To follow-up from last week's post, I'd like to review the med rec workflow.
As I previously mentioned, it is critical to review the patient’s medication list at the time of admission. Cancel
medications that the patient is no longer taking. Add
any medications not already on the list. If
specific information about dose and frequency are unknown – add the medication
name through the “document by history” tool.
You will frequently find that there are old and irrelevant medications on the list. Customizing
your list view to include “start” and “compliance status” can help you filter
the list.
Admission
medication reconciliation can begin as soon as the medication list has been
reviewed and updated.
Select
“Continue”, to convert the ambulatory Rx to an
inpatient medication order
Select
“Do Not Continue”, to keep the Rx on the patient’s list
as a Prescription without ordering for inpatient use.

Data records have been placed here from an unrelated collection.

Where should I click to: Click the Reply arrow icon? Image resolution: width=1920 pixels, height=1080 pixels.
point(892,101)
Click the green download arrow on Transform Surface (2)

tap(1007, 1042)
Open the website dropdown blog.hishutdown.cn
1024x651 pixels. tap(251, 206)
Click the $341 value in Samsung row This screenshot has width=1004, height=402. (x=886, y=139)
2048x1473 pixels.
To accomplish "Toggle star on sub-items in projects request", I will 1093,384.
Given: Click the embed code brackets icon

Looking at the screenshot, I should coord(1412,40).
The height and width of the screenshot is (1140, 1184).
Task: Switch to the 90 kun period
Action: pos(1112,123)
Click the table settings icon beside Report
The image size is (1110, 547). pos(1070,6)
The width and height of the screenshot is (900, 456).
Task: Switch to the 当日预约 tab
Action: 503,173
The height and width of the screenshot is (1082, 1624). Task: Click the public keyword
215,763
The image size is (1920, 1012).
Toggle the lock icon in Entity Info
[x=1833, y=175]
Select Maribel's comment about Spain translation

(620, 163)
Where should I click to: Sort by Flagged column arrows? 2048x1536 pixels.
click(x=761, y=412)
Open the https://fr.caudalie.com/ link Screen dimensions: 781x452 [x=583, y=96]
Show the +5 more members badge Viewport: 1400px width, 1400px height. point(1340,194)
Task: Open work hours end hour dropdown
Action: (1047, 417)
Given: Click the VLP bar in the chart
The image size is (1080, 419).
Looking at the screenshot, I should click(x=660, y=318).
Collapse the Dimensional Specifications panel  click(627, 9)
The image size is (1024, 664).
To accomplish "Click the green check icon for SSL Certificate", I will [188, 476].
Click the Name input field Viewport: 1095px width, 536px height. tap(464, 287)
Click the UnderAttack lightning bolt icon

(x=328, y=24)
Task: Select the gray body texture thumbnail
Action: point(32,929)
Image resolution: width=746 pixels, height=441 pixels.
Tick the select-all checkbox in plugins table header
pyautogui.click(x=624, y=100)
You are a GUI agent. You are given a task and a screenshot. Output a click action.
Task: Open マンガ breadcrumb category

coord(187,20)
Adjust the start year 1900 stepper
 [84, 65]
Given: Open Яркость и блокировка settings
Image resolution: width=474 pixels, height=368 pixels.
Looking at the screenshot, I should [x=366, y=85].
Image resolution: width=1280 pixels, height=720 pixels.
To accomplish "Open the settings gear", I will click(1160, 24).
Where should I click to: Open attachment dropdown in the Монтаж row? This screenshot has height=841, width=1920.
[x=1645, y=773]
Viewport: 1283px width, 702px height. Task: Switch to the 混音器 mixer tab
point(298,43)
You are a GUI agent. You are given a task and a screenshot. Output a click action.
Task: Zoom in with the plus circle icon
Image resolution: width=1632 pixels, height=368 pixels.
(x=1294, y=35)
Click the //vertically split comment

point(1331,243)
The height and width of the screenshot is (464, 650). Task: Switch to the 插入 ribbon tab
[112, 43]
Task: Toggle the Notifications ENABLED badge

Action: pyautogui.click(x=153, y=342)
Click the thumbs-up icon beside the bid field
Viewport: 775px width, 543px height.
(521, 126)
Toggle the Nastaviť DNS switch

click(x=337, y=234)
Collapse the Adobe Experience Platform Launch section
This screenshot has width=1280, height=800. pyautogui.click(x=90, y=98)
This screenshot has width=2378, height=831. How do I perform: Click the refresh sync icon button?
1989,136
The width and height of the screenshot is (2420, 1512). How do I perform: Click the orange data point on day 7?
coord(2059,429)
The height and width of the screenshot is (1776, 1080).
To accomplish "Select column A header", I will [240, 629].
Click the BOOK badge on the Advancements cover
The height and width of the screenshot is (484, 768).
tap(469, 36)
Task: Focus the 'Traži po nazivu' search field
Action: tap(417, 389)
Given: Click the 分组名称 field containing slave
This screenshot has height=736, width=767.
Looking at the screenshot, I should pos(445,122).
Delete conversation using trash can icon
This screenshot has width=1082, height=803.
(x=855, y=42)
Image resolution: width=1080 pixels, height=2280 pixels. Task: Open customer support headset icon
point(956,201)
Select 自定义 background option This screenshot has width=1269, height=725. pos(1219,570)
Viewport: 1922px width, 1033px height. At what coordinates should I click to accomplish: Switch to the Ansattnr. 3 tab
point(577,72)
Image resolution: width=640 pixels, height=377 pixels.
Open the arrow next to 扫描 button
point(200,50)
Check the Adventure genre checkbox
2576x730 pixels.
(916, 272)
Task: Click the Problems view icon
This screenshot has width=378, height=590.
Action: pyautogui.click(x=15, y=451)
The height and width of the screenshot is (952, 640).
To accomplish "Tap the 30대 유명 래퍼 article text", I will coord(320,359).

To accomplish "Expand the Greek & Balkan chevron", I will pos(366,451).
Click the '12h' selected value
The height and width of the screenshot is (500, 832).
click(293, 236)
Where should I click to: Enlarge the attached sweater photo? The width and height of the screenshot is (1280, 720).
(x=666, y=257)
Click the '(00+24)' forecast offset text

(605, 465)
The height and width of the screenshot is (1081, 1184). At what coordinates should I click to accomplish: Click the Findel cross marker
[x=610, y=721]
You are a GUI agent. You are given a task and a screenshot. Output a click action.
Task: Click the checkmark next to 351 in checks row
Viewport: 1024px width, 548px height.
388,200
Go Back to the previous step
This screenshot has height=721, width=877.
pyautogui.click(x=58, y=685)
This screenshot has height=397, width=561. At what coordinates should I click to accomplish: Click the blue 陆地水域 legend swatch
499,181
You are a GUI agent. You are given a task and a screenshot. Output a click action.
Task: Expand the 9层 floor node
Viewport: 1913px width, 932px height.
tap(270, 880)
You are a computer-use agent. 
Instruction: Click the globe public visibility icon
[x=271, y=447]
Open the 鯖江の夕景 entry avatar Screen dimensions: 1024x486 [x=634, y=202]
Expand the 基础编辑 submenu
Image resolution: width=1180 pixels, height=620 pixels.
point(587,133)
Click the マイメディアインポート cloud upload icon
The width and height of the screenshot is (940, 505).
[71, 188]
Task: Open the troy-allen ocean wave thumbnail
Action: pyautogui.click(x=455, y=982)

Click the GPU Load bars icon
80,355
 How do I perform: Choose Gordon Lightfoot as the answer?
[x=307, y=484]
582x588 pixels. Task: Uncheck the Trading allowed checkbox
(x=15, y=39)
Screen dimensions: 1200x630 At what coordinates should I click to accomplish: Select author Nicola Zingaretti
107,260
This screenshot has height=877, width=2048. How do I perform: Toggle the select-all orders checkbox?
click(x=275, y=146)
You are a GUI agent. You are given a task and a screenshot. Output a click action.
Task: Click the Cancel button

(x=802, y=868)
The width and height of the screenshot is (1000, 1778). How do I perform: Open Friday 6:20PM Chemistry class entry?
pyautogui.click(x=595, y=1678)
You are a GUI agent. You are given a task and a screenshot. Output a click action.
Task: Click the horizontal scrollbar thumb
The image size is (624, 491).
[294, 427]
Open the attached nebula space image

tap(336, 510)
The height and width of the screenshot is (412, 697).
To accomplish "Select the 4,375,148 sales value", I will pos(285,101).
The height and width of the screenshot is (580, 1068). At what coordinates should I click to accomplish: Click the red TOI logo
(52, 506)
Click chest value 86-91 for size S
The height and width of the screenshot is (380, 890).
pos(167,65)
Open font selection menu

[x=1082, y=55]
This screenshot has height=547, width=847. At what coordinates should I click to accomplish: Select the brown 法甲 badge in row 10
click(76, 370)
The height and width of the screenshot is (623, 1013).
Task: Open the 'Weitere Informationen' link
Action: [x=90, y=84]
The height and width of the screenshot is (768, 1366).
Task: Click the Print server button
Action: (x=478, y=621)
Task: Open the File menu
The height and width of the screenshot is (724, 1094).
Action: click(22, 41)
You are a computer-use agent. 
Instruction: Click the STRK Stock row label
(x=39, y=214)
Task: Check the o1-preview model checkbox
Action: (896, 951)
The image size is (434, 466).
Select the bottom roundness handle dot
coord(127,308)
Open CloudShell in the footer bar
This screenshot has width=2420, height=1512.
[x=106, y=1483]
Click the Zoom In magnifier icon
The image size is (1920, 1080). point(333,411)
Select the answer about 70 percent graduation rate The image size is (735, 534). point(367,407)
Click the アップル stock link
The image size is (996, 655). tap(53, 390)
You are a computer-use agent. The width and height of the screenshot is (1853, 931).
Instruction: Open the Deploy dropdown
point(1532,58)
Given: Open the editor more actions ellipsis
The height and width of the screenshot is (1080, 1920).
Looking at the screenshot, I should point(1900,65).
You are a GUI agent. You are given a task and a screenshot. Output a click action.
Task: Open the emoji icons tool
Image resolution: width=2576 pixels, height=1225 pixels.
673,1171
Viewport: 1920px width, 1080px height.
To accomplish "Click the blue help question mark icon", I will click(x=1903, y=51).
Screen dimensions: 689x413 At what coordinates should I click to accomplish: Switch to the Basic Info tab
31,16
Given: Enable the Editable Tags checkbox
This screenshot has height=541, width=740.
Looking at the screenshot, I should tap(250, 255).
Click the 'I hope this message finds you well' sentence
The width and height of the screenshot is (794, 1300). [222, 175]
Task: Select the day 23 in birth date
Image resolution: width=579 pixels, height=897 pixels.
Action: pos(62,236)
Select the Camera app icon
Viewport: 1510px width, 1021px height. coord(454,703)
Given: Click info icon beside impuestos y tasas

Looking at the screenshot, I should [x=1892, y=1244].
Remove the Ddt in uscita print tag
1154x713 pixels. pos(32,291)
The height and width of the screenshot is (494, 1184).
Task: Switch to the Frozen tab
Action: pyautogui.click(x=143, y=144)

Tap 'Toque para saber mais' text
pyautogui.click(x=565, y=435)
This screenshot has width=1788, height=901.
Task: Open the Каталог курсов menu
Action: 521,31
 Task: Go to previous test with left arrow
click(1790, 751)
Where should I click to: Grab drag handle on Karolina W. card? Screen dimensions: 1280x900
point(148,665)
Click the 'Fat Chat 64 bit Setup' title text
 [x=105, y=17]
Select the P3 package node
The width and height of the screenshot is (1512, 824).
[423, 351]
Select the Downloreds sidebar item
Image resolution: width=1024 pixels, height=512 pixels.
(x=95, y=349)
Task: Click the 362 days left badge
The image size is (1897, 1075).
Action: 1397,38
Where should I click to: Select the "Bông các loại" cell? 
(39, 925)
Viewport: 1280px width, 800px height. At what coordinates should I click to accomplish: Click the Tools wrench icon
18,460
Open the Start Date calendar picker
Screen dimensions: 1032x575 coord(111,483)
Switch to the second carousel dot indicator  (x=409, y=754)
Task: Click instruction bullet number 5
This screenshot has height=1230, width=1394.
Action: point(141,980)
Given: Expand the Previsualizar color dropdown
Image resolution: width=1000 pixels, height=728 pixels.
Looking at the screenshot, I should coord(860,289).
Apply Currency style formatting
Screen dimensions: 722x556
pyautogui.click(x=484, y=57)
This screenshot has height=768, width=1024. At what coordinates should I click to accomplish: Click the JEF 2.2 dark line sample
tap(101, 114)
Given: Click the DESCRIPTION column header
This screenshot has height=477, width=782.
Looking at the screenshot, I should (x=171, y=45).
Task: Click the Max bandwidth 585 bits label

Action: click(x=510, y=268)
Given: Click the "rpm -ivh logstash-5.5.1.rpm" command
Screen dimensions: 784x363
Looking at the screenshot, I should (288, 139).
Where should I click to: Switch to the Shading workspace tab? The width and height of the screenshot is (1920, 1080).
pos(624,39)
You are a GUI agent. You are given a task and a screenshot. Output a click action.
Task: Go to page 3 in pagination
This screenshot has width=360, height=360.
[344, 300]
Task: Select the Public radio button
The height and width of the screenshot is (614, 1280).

Apart from facilitating a safe and accurate transition from home to hospital, admission med rec is not only required, but make discharge
med rec a breeze. It also promises correct formatting of discharge paperwork that the nursing staff uses for education and distribution.
“Do Not Continue After Discharge” - While these meds will not be prescribed at discharge, the inpatient medications will stay on
the list of active medications until the patient until then, after which
time it will drop off the list of active medications.
“Continue After Discharge” is used to designate home medications that you want the
patient to continue, but no new Rx is required.
“Create New Rx” for medications that you want the
patient to take at home that do require a new prescription. These can be electronically transmitted to the patient's pharmacy of choice, printed in the event of a scheduled agent, or prescribed but not sent in the event that a written Rx is preferred (a last and anachronistic resort).